# Records on locating visible targets
::::::::::
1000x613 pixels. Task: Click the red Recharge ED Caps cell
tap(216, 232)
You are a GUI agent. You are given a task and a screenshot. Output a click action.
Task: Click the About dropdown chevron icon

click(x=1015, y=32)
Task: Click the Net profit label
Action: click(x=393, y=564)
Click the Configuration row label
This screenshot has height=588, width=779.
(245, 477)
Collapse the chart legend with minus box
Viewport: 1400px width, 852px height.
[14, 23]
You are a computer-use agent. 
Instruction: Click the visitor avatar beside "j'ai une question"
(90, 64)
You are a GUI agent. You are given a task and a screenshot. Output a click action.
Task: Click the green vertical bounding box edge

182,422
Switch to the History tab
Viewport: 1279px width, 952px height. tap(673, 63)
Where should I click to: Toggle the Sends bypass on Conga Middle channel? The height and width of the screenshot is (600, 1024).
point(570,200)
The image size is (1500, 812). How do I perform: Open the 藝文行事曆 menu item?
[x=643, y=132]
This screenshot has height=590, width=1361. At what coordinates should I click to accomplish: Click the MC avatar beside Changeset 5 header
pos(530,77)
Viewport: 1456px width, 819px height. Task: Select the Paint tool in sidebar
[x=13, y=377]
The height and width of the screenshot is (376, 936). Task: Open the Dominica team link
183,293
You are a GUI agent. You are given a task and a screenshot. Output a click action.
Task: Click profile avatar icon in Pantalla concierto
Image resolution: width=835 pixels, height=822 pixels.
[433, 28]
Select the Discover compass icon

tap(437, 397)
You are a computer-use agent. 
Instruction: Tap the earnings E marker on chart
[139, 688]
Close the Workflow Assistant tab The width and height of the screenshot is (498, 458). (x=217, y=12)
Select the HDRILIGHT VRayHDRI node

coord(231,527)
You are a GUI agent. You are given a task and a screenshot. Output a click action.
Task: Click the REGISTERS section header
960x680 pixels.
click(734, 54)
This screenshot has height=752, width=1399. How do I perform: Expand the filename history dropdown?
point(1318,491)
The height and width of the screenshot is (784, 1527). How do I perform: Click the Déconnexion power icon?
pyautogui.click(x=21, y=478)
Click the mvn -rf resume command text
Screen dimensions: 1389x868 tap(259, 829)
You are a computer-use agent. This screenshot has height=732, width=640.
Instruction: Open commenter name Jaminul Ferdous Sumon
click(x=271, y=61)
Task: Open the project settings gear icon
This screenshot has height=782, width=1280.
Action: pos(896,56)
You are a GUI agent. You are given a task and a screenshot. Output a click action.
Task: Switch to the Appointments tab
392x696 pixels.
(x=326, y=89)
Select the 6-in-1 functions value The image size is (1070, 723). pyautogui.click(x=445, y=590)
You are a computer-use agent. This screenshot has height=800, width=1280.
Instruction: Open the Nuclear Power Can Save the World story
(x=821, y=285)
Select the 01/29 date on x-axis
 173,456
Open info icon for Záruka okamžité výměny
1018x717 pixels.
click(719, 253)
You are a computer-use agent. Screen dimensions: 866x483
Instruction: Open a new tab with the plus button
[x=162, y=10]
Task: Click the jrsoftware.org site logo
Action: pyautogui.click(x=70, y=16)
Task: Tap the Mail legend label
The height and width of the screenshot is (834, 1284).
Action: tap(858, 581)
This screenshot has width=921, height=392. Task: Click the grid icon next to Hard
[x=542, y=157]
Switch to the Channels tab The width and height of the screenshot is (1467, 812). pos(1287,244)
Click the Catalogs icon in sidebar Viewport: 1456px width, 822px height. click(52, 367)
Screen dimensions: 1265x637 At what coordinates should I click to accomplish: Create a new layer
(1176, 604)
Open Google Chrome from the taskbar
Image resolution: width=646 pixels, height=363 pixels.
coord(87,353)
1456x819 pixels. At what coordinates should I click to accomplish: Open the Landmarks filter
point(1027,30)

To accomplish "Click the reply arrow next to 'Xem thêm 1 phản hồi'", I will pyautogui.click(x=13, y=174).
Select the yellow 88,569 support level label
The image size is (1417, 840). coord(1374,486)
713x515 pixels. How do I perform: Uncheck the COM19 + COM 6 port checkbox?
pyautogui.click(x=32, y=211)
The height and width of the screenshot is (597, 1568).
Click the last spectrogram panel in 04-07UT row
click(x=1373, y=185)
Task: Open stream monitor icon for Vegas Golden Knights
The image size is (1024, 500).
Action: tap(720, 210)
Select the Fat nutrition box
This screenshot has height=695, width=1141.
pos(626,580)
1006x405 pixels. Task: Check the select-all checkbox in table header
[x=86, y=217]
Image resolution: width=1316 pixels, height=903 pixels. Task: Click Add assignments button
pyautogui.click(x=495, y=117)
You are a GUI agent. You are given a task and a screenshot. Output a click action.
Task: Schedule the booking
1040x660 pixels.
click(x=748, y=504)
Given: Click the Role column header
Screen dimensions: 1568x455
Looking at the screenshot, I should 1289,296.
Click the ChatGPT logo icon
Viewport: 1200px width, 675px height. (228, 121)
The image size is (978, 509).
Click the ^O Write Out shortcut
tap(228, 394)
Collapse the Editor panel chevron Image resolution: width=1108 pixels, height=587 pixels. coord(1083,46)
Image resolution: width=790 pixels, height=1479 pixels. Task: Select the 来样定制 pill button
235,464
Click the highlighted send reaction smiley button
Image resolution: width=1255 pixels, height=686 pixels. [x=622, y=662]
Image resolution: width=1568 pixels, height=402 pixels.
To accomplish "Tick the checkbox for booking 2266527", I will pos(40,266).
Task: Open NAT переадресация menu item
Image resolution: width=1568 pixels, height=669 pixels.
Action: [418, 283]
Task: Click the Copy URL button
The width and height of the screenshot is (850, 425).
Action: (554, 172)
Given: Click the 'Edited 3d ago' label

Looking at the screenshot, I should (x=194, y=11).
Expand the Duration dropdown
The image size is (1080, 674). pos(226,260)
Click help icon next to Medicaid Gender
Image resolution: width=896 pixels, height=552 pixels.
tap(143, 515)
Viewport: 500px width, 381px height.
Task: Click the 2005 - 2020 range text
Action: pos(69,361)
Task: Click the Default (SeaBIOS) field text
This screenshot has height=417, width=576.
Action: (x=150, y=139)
::::::::::
# The request
Reproduce every line of the records above, keeping the wording unchanged.

# Final result
1000x613 pixels. Task: Click the red Recharge ED Caps cell
tap(216, 232)
You are a GUI agent. You are given a task and a screenshot. Output a click action.
Task: Click the About dropdown chevron icon

click(x=1015, y=32)
Task: Click the Net profit label
Action: click(x=393, y=564)
Click the Configuration row label
This screenshot has height=588, width=779.
(245, 477)
Collapse the chart legend with minus box
Viewport: 1400px width, 852px height.
[14, 23]
You are a computer-use agent. 
Instruction: Click the visitor avatar beside "j'ai une question"
(90, 64)
You are a GUI agent. You are given a task and a screenshot. Output a click action.
Task: Click the green vertical bounding box edge

182,422
Switch to the History tab
Viewport: 1279px width, 952px height. tap(673, 63)
Where should I click to: Toggle the Sends bypass on Conga Middle channel? The height and width of the screenshot is (600, 1024).
point(570,200)
The image size is (1500, 812). How do I perform: Open the 藝文行事曆 menu item?
[x=643, y=132]
This screenshot has height=590, width=1361. At what coordinates should I click to accomplish: Click the MC avatar beside Changeset 5 header
pos(530,77)
Viewport: 1456px width, 819px height. Task: Select the Paint tool in sidebar
[x=13, y=377]
The height and width of the screenshot is (376, 936). Task: Open the Dominica team link
183,293
You are a GUI agent. You are given a task and a screenshot. Output a click action.
Task: Click profile avatar icon in Pantalla concierto
Image resolution: width=835 pixels, height=822 pixels.
[433, 28]
Select the Discover compass icon

tap(437, 397)
You are a computer-use agent. 
Instruction: Tap the earnings E marker on chart
[139, 688]
Close the Workflow Assistant tab The width and height of the screenshot is (498, 458). (x=217, y=12)
Select the HDRILIGHT VRayHDRI node

coord(231,527)
You are a GUI agent. You are given a task and a screenshot. Output a click action.
Task: Click the REGISTERS section header
960x680 pixels.
click(734, 54)
This screenshot has height=752, width=1399. How do I perform: Expand the filename history dropdown?
point(1318,491)
The height and width of the screenshot is (784, 1527). How do I perform: Click the Déconnexion power icon?
pyautogui.click(x=21, y=478)
Click the mvn -rf resume command text
Screen dimensions: 1389x868 tap(259, 829)
You are a computer-use agent. This screenshot has height=732, width=640.
Instruction: Open commenter name Jaminul Ferdous Sumon
click(x=271, y=61)
Task: Open the project settings gear icon
This screenshot has height=782, width=1280.
Action: pos(896,56)
You are a GUI agent. You are given a task and a screenshot. Output a click action.
Task: Switch to the Appointments tab
392x696 pixels.
(x=326, y=89)
Select the 6-in-1 functions value The image size is (1070, 723). pyautogui.click(x=445, y=590)
You are a computer-use agent. This screenshot has height=800, width=1280.
Instruction: Open the Nuclear Power Can Save the World story
(x=821, y=285)
Select the 01/29 date on x-axis
 173,456
Open info icon for Záruka okamžité výměny
1018x717 pixels.
click(719, 253)
You are a computer-use agent. Screen dimensions: 866x483
Instruction: Open a new tab with the plus button
[x=162, y=10]
Task: Click the jrsoftware.org site logo
Action: pyautogui.click(x=70, y=16)
Task: Tap the Mail legend label
The height and width of the screenshot is (834, 1284).
Action: tap(858, 581)
This screenshot has width=921, height=392. Task: Click the grid icon next to Hard
[x=542, y=157]
Switch to the Channels tab The width and height of the screenshot is (1467, 812). pos(1287,244)
Click the Catalogs icon in sidebar Viewport: 1456px width, 822px height. click(52, 367)
Screen dimensions: 1265x637 At what coordinates should I click to accomplish: Create a new layer
(1176, 604)
Open Google Chrome from the taskbar
Image resolution: width=646 pixels, height=363 pixels.
coord(87,353)
1456x819 pixels. At what coordinates should I click to accomplish: Open the Landmarks filter
point(1027,30)

To accomplish "Click the reply arrow next to 'Xem thêm 1 phản hồi'", I will pyautogui.click(x=13, y=174).
Select the yellow 88,569 support level label
The image size is (1417, 840). coord(1374,486)
713x515 pixels. How do I perform: Uncheck the COM19 + COM 6 port checkbox?
pyautogui.click(x=32, y=211)
The height and width of the screenshot is (597, 1568).
Click the last spectrogram panel in 04-07UT row
click(x=1373, y=185)
Task: Open stream monitor icon for Vegas Golden Knights
The image size is (1024, 500).
Action: tap(720, 210)
Select the Fat nutrition box
This screenshot has height=695, width=1141.
pos(626,580)
1006x405 pixels. Task: Check the select-all checkbox in table header
[x=86, y=217]
Image resolution: width=1316 pixels, height=903 pixels. Task: Click Add assignments button
pyautogui.click(x=495, y=117)
You are a GUI agent. You are given a task and a screenshot. Output a click action.
Task: Schedule the booking
1040x660 pixels.
click(x=748, y=504)
Given: Click the Role column header
Screen dimensions: 1568x455
Looking at the screenshot, I should 1289,296.
Click the ChatGPT logo icon
Viewport: 1200px width, 675px height. (228, 121)
The image size is (978, 509).
Click the ^O Write Out shortcut
tap(228, 394)
Collapse the Editor panel chevron Image resolution: width=1108 pixels, height=587 pixels. coord(1083,46)
Image resolution: width=790 pixels, height=1479 pixels. Task: Select the 来样定制 pill button
235,464
Click the highlighted send reaction smiley button
Image resolution: width=1255 pixels, height=686 pixels. [x=622, y=662]
Image resolution: width=1568 pixels, height=402 pixels.
To accomplish "Tick the checkbox for booking 2266527", I will pos(40,266).
Task: Open NAT переадресация menu item
Image resolution: width=1568 pixels, height=669 pixels.
Action: [418, 283]
Task: Click the Copy URL button
The width and height of the screenshot is (850, 425).
Action: (554, 172)
Given: Click the 'Edited 3d ago' label

Looking at the screenshot, I should (x=194, y=11).
Expand the Duration dropdown
The image size is (1080, 674). pos(226,260)
Click help icon next to Medicaid Gender
Image resolution: width=896 pixels, height=552 pixels.
tap(143, 515)
Viewport: 500px width, 381px height.
Task: Click the 2005 - 2020 range text
Action: pos(69,361)
Task: Click the Default (SeaBIOS) field text
This screenshot has height=417, width=576.
Action: (x=150, y=139)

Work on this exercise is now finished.